┌──

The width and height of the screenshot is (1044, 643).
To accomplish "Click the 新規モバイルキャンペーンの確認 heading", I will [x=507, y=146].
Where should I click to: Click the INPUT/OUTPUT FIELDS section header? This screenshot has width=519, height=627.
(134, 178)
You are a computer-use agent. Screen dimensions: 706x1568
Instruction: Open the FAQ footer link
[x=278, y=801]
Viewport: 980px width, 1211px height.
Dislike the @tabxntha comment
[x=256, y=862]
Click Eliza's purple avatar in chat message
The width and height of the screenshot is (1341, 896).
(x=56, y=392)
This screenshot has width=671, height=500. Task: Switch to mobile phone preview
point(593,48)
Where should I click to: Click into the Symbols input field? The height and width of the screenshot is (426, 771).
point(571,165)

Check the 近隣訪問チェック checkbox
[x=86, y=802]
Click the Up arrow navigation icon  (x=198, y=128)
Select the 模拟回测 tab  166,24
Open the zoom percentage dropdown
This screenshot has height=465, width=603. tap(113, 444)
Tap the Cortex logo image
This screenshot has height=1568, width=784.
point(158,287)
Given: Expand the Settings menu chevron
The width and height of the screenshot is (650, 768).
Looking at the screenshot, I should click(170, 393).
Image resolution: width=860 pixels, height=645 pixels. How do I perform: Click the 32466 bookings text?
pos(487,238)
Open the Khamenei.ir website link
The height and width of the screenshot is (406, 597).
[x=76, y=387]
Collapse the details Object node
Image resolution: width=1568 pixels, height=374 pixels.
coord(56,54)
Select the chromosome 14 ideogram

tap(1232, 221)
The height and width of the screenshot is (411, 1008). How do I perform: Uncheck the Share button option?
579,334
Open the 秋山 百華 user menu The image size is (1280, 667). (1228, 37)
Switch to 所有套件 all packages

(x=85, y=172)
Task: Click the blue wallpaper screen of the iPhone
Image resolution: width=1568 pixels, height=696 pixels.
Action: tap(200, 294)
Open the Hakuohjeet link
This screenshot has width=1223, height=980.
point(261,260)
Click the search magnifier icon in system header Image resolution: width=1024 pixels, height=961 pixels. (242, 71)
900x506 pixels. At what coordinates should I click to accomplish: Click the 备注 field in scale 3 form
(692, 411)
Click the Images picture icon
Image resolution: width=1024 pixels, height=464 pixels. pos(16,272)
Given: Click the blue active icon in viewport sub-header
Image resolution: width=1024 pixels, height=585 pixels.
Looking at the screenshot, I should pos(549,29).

└──

| WHAT THIS TASK INVOLVES |
Above are the entries. Output exactly the lines beginning with the line that has "You are a computer-use" and ending with the line that has "Open the 秋山".

| EXERCISE SOLUTION |
You are a computer-use agent. Screen dimensions: 706x1568
Instruction: Open the FAQ footer link
[x=278, y=801]
Viewport: 980px width, 1211px height.
Dislike the @tabxntha comment
[x=256, y=862]
Click Eliza's purple avatar in chat message
The width and height of the screenshot is (1341, 896).
(x=56, y=392)
This screenshot has width=671, height=500. Task: Switch to mobile phone preview
point(593,48)
Where should I click to: Click into the Symbols input field? The height and width of the screenshot is (426, 771).
point(571,165)

Check the 近隣訪問チェック checkbox
[x=86, y=802]
Click the Up arrow navigation icon  (x=198, y=128)
Select the 模拟回测 tab  166,24
Open the zoom percentage dropdown
This screenshot has height=465, width=603. tap(113, 444)
Tap the Cortex logo image
This screenshot has height=1568, width=784.
point(158,287)
Given: Expand the Settings menu chevron
The width and height of the screenshot is (650, 768).
Looking at the screenshot, I should click(170, 393).
Image resolution: width=860 pixels, height=645 pixels. How do I perform: Click the 32466 bookings text?
pos(487,238)
Open the Khamenei.ir website link
The height and width of the screenshot is (406, 597).
[x=76, y=387]
Collapse the details Object node
Image resolution: width=1568 pixels, height=374 pixels.
coord(56,54)
Select the chromosome 14 ideogram

tap(1232, 221)
The height and width of the screenshot is (411, 1008). How do I perform: Uncheck the Share button option?
579,334
Open the 秋山 百華 user menu The image size is (1280, 667). (1228, 37)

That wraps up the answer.